What was recommended for Shine, and I totally agree. Is we take the conservative approach. Only if something changes, will she have surgery. The reason for her HD, the femur ball sits shallow in the hip socket, and laxity. The laxity is likely caused due to the shallow hip sockets.
I don't have slick floors, but if I did, it would have made it worse. I don't run dogs on hard surfaces. I don't have young dog jump in, and out of cars. We do everything possible to protect the joints, of young growing puppies.

Shine's hip dysplasia is rated as moderate, by the orthopedic foundation for animals
We are working with Texas A&M veterinary college, sports medicine and therapy program. I have to keep her weight down, she still gets to run the fields, and hunt. She does daily therapy at home. Its core building, and balance exercises, along with some stretches to keep range of motion. She is on supplements, but does not need any pain meds at this point.
She will keep being evaluated by A&M.
She may, or may not need therapy there at some point. Her hips will be rexrayed, so they can keep track of arthritis.
We will only consider total hip replacement, if sports therapy is not enough to keep her from being in pain.

Shine's parents have OFA good hip ratings. Her hips are guaranteed in the breeder's contract.
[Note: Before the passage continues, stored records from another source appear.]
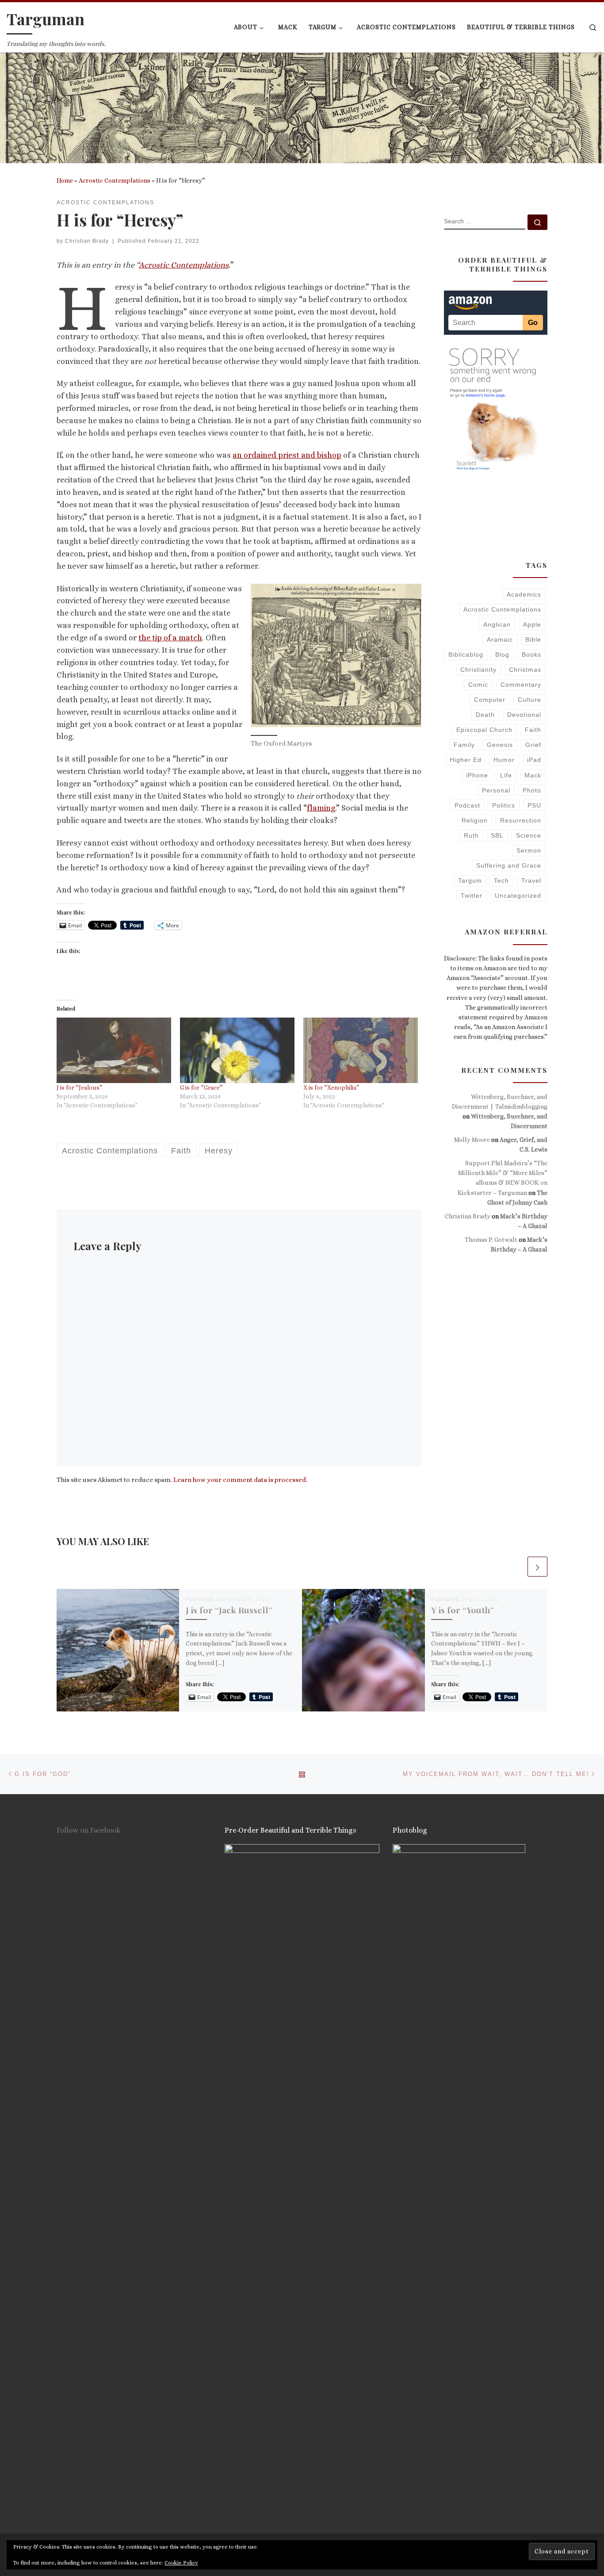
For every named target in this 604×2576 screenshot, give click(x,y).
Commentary (521, 684)
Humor (504, 759)
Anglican (497, 624)
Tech (501, 880)
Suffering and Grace (508, 865)
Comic (478, 684)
Her breeder said, she would do anything I wanted to try to remedy this. What I asked for, and thought fair. Was for Shine to stay with me, and to be refunded the purchase price. She agreed, said Absolutely.






.


----------



## organicthoughts (Oct 9, 2012)

****, this is dissapointing

Try to consult with a board certified sports med vet. I think VOSM out east do phone/video consults - they are the best for orthopaedics.
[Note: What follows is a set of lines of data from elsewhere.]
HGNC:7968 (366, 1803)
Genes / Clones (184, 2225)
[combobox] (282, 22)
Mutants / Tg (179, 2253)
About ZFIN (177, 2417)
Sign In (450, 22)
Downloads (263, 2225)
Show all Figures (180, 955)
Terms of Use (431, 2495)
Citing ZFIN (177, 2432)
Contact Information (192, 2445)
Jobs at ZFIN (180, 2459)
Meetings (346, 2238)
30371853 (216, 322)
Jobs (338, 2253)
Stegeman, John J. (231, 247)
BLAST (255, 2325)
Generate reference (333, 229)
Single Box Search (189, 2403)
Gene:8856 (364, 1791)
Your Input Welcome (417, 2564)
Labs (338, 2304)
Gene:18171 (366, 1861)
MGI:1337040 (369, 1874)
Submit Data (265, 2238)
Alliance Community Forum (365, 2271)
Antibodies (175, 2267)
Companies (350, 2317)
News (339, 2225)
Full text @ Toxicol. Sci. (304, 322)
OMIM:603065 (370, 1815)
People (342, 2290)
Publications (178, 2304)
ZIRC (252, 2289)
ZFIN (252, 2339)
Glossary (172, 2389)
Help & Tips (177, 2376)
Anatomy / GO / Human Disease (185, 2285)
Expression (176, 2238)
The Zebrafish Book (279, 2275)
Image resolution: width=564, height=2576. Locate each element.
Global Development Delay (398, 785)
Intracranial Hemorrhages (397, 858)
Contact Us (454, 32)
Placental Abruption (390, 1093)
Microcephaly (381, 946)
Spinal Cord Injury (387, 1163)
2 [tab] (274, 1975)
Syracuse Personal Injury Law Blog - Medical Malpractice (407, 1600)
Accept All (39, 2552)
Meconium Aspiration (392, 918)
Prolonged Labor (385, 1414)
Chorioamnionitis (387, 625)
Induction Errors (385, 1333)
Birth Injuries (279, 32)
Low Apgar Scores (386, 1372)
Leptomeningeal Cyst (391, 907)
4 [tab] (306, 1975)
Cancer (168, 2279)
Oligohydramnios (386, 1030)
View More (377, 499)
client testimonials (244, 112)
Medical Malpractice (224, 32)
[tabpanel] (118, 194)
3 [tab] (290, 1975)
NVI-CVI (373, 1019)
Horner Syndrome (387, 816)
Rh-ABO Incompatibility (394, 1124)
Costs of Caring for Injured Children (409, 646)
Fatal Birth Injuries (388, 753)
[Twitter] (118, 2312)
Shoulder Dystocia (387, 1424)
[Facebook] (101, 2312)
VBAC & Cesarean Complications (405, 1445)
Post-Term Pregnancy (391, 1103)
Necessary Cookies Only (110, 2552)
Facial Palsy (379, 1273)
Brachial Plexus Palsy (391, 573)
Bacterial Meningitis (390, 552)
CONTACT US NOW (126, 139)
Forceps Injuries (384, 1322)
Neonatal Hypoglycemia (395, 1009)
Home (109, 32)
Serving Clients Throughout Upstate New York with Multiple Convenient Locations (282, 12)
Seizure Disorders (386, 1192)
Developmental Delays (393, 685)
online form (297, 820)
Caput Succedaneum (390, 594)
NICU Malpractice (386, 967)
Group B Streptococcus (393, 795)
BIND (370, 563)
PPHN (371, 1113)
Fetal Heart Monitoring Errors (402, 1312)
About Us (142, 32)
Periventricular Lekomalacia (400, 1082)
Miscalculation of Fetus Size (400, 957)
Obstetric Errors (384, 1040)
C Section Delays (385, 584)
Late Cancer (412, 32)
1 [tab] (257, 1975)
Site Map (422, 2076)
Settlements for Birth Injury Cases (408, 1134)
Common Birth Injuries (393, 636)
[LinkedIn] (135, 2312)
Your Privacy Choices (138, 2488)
I would get Shine on a potent supplement like Glycoflex 3 and do routine chiro/IMS sessions to keep her comfortable. Salmon oil and all that good stuff can help keep things at bay as well.

Keep us updated TR


----------



## texasred (Jan 29, 2012)

She has seen a board-certified sports medicine vet, and more than one Orthopedic Specialist has looked over her x-rays.
Glycoflex, and Dasuquin both bother her stomach. She will vomit if she takes them, even if given after a meal, and I have to mix them with something, or she won't touch them.
So for now she is on Movoflex, ElementJ, and a fish oil. She will get regular rechecks at A&M, and we will just adjust what we do, dependent on her needs.

I totally agree with you. It is VERY disappointing.


----------